Not what it seems with AI

by | Jan 31, 2023 | ICT4D |

chatgpt

We often think the way in which we experience the world is the way it’s always been. But things aren’t always as they seem. My wife was born in what is now the fruit and veg aisle of a supermarket, my brothers in what is now someone’s living room. Buildings come and go. What about rivers? Some are buried under cities, many have been straightened. This video highlights some changes in rivers and the unintended consequences of them. Not only do our individual lives change, so does the world in which we live.

Often we view digital information as fact. We believe what is presented to us by google, duckduckgo, or whatever search engine we prefer. Many of us have been fascinated by the recent release of ChatGPT. We can even wonder what it means to be human now. We are in awe of the ‘intelligence’ of the artificial intelligence. And we take it at face value and believe it to be true.

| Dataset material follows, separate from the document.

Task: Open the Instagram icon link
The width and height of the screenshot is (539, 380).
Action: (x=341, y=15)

But then we come across this post. It feels a bit like the curtain is pulled back a little. According to this paper, most AI systems are trained on datasets from a small group of sources. Mostly USA and ‘western’ based sources. Here’s an image from the Mozilla Internet Health Report 2022 showing what the world looks like according to AI. Nothing from Africa and little from Asia and Latin America.

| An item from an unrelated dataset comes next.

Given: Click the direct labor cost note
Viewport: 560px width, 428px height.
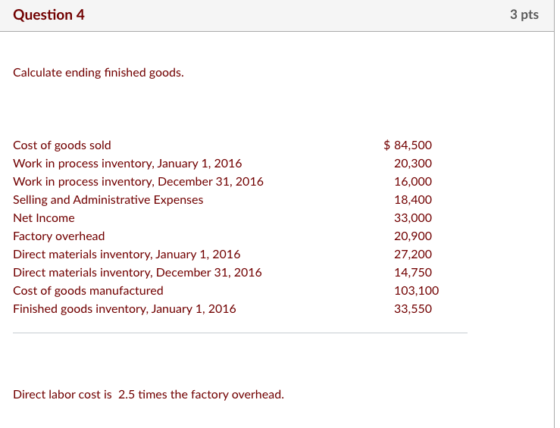Looking at the screenshot, I should 149,394.
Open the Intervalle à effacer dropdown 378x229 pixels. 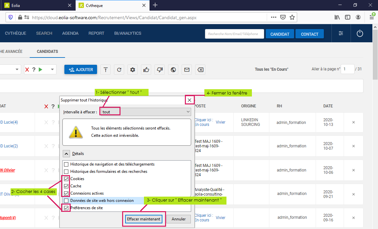(x=145, y=112)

Perhaps AI is lacking a lot of intelligence after all. Perhaps it is biased, seeing the world from a certain perspective. And even within the USA, it is only seeing the world from a certain American perspective.

Like many things, this awareness does not mean we throw out AI or ChatGPT. But rather when we use it, we are aware of the bias it brings and we seek other perspectives to with it. Digital, AI are tools we can and should use, but they are not perfect either.